Stored data:
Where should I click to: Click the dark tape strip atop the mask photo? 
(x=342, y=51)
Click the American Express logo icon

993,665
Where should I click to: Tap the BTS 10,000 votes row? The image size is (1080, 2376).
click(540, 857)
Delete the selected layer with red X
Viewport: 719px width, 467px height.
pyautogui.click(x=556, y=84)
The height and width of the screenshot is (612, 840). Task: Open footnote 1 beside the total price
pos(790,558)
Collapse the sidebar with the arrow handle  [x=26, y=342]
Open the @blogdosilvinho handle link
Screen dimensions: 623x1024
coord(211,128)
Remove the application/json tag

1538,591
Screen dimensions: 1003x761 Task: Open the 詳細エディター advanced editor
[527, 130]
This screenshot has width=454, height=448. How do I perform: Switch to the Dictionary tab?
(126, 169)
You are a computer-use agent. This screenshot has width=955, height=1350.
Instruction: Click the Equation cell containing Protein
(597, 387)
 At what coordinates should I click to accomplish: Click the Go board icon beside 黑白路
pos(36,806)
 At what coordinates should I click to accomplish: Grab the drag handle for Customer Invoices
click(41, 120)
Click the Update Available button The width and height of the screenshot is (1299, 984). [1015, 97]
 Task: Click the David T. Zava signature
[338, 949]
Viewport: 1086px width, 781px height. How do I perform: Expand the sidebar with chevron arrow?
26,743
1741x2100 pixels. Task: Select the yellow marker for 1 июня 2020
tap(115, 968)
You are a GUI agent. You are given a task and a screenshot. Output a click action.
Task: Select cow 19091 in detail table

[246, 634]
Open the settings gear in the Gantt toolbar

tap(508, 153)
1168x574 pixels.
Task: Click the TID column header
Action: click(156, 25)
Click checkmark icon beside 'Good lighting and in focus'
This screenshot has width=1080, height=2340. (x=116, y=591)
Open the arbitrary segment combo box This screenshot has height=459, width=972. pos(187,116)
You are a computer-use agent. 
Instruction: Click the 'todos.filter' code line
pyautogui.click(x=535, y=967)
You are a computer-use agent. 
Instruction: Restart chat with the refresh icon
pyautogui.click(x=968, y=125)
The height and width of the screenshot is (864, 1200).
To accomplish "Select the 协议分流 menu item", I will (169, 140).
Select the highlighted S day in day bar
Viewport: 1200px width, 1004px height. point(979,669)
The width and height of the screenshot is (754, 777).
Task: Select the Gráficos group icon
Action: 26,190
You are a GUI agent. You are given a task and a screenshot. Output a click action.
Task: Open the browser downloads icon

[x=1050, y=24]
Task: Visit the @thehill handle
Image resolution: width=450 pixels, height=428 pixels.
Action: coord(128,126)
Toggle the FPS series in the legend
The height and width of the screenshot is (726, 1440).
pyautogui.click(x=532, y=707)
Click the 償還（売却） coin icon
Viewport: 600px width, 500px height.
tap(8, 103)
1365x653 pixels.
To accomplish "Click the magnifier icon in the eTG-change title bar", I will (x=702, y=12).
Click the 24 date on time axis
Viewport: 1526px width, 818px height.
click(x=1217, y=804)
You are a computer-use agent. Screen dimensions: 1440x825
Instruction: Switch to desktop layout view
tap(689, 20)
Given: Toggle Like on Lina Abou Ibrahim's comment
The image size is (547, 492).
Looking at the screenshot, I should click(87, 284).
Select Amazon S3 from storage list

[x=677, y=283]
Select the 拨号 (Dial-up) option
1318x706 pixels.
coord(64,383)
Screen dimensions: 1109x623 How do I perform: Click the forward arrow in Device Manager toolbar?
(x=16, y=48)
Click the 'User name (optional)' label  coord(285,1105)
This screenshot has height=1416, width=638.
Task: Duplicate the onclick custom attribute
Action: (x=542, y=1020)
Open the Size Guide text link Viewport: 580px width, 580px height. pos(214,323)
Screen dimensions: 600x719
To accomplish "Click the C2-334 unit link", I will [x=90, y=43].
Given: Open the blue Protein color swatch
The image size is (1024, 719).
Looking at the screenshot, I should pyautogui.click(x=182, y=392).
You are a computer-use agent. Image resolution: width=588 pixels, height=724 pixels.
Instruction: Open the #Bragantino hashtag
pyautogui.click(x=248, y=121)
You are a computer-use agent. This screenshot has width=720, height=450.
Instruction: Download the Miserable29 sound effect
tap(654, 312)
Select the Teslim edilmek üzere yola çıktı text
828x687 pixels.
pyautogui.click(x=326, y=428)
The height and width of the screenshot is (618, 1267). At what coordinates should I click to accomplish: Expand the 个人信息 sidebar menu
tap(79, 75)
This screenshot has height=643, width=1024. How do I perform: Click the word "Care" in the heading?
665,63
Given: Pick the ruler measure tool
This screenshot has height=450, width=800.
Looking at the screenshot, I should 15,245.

■ TASK DIRECTIONS
Word for word, restate the lines above.

■ WRITTEN SOLUTION
Where should I click to: Click the dark tape strip atop the mask photo? 
(x=342, y=51)
Click the American Express logo icon

993,665
Where should I click to: Tap the BTS 10,000 votes row? The image size is (1080, 2376).
click(540, 857)
Delete the selected layer with red X
Viewport: 719px width, 467px height.
pyautogui.click(x=556, y=84)
The height and width of the screenshot is (612, 840). Task: Open footnote 1 beside the total price
pos(790,558)
Collapse the sidebar with the arrow handle  [x=26, y=342]
Open the @blogdosilvinho handle link
Screen dimensions: 623x1024
coord(211,128)
Remove the application/json tag

1538,591
Screen dimensions: 1003x761 Task: Open the 詳細エディター advanced editor
[527, 130]
This screenshot has width=454, height=448. How do I perform: Switch to the Dictionary tab?
(126, 169)
You are a computer-use agent. This screenshot has width=955, height=1350.
Instruction: Click the Equation cell containing Protein
(597, 387)
 At what coordinates should I click to accomplish: Click the Go board icon beside 黑白路
pos(36,806)
 At what coordinates should I click to accomplish: Grab the drag handle for Customer Invoices
click(41, 120)
Click the Update Available button The width and height of the screenshot is (1299, 984). [1015, 97]
 Task: Click the David T. Zava signature
[338, 949]
Viewport: 1086px width, 781px height. How do I perform: Expand the sidebar with chevron arrow?
26,743
1741x2100 pixels. Task: Select the yellow marker for 1 июня 2020
tap(115, 968)
You are a GUI agent. You are given a task and a screenshot. Output a click action.
Task: Select cow 19091 in detail table

[246, 634]
Open the settings gear in the Gantt toolbar

tap(508, 153)
1168x574 pixels.
Task: Click the TID column header
Action: click(156, 25)
Click checkmark icon beside 'Good lighting and in focus'
This screenshot has width=1080, height=2340. (x=116, y=591)
Open the arbitrary segment combo box This screenshot has height=459, width=972. pos(187,116)
You are a computer-use agent. 
Instruction: Click the 'todos.filter' code line
pyautogui.click(x=535, y=967)
You are a computer-use agent. 
Instruction: Restart chat with the refresh icon
pyautogui.click(x=968, y=125)
The height and width of the screenshot is (864, 1200).
To accomplish "Select the 协议分流 menu item", I will (169, 140).
Select the highlighted S day in day bar
Viewport: 1200px width, 1004px height. point(979,669)
The width and height of the screenshot is (754, 777).
Task: Select the Gráficos group icon
Action: 26,190
You are a GUI agent. You are given a task and a screenshot. Output a click action.
Task: Open the browser downloads icon

[x=1050, y=24]
Task: Visit the @thehill handle
Image resolution: width=450 pixels, height=428 pixels.
Action: coord(128,126)
Toggle the FPS series in the legend
The height and width of the screenshot is (726, 1440).
pyautogui.click(x=532, y=707)
Click the 償還（売却） coin icon
Viewport: 600px width, 500px height.
tap(8, 103)
1365x653 pixels.
To accomplish "Click the magnifier icon in the eTG-change title bar", I will (x=702, y=12).
Click the 24 date on time axis
Viewport: 1526px width, 818px height.
click(x=1217, y=804)
You are a computer-use agent. Screen dimensions: 1440x825
Instruction: Switch to desktop layout view
tap(689, 20)
Given: Toggle Like on Lina Abou Ibrahim's comment
The image size is (547, 492).
Looking at the screenshot, I should click(87, 284).
Select Amazon S3 from storage list

[x=677, y=283]
Select the 拨号 (Dial-up) option
1318x706 pixels.
coord(64,383)
Screen dimensions: 1109x623 How do I perform: Click the forward arrow in Device Manager toolbar?
(x=16, y=48)
Click the 'User name (optional)' label  coord(285,1105)
This screenshot has height=1416, width=638.
Task: Duplicate the onclick custom attribute
Action: (x=542, y=1020)
Open the Size Guide text link Viewport: 580px width, 580px height. pos(214,323)
Screen dimensions: 600x719
To accomplish "Click the C2-334 unit link", I will [x=90, y=43].
Given: Open the blue Protein color swatch
The image size is (1024, 719).
Looking at the screenshot, I should pyautogui.click(x=182, y=392).
You are a computer-use agent. Image resolution: width=588 pixels, height=724 pixels.
Instruction: Open the #Bragantino hashtag
pyautogui.click(x=248, y=121)
You are a computer-use agent. This screenshot has width=720, height=450.
Instruction: Download the Miserable29 sound effect
tap(654, 312)
Select the Teslim edilmek üzere yola çıktı text
828x687 pixels.
pyautogui.click(x=326, y=428)
The height and width of the screenshot is (618, 1267). At what coordinates should I click to accomplish: Expand the 个人信息 sidebar menu
tap(79, 75)
This screenshot has height=643, width=1024. How do I perform: Click the word "Care" in the heading?
665,63
Given: Pick the ruler measure tool
This screenshot has height=450, width=800.
Looking at the screenshot, I should 15,245.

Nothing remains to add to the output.